PROBLEM TO WORK ON
Can you reproduce each of the lines below word for word, keeping their order?

GIVEN DATA
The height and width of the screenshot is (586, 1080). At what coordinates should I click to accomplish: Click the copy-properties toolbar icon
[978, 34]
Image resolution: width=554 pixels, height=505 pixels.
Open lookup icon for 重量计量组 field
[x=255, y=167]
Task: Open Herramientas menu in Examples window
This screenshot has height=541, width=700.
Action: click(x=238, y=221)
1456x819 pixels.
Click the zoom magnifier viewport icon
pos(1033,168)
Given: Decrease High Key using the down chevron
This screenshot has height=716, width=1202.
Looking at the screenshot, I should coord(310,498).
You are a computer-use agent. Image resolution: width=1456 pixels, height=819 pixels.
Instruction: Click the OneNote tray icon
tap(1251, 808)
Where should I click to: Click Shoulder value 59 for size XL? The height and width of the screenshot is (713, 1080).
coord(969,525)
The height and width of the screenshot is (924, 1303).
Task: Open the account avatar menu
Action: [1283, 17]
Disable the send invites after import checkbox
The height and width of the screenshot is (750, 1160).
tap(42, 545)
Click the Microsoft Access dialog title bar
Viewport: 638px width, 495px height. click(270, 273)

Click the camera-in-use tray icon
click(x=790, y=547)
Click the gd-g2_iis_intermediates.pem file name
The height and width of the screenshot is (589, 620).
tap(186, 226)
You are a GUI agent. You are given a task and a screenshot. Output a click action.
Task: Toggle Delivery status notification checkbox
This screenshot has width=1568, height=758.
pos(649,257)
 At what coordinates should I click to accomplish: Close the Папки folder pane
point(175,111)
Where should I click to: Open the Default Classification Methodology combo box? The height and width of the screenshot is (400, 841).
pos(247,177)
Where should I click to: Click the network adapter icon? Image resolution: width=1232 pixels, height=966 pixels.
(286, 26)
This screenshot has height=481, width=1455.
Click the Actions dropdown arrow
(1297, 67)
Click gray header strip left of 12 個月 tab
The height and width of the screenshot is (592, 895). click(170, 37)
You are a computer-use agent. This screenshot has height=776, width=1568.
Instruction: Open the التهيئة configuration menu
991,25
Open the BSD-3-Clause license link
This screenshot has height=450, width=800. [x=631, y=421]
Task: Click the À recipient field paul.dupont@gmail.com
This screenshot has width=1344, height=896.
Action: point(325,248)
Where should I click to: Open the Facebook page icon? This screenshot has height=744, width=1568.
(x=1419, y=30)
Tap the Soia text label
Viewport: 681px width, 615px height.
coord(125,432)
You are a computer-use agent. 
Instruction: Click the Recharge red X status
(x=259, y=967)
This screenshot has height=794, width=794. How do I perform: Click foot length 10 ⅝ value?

REPLY
The height and width of the screenshot is (586, 1080). At what coordinates should I click to accomplish: Click the copy-properties toolbar icon
[978, 34]
Image resolution: width=554 pixels, height=505 pixels.
Open lookup icon for 重量计量组 field
[x=255, y=167]
Task: Open Herramientas menu in Examples window
This screenshot has height=541, width=700.
Action: click(x=238, y=221)
1456x819 pixels.
Click the zoom magnifier viewport icon
pos(1033,168)
Given: Decrease High Key using the down chevron
This screenshot has height=716, width=1202.
Looking at the screenshot, I should coord(310,498).
You are a computer-use agent. Image resolution: width=1456 pixels, height=819 pixels.
Instruction: Click the OneNote tray icon
tap(1251, 808)
Where should I click to: Click Shoulder value 59 for size XL? The height and width of the screenshot is (713, 1080).
coord(969,525)
The height and width of the screenshot is (924, 1303).
Task: Open the account avatar menu
Action: [1283, 17]
Disable the send invites after import checkbox
The height and width of the screenshot is (750, 1160).
tap(42, 545)
Click the Microsoft Access dialog title bar
Viewport: 638px width, 495px height. click(270, 273)

Click the camera-in-use tray icon
click(x=790, y=547)
Click the gd-g2_iis_intermediates.pem file name
The height and width of the screenshot is (589, 620).
tap(186, 226)
You are a GUI agent. You are given a task and a screenshot. Output a click action.
Task: Toggle Delivery status notification checkbox
This screenshot has width=1568, height=758.
pos(649,257)
 At what coordinates should I click to accomplish: Close the Папки folder pane
point(175,111)
Where should I click to: Open the Default Classification Methodology combo box? The height and width of the screenshot is (400, 841).
pos(247,177)
Where should I click to: Click the network adapter icon? Image resolution: width=1232 pixels, height=966 pixels.
(286, 26)
This screenshot has height=481, width=1455.
Click the Actions dropdown arrow
(1297, 67)
Click gray header strip left of 12 個月 tab
The height and width of the screenshot is (592, 895). click(170, 37)
You are a computer-use agent. This screenshot has height=776, width=1568.
Instruction: Open the التهيئة configuration menu
991,25
Open the BSD-3-Clause license link
This screenshot has height=450, width=800. [x=631, y=421]
Task: Click the À recipient field paul.dupont@gmail.com
This screenshot has width=1344, height=896.
Action: point(325,248)
Where should I click to: Open the Facebook page icon? This screenshot has height=744, width=1568.
(x=1419, y=30)
Tap the Soia text label
Viewport: 681px width, 615px height.
coord(125,432)
You are a computer-use agent. 
Instruction: Click the Recharge red X status
(x=259, y=967)
This screenshot has height=794, width=794. How do I perform: Click foot length 10 ⅝ value?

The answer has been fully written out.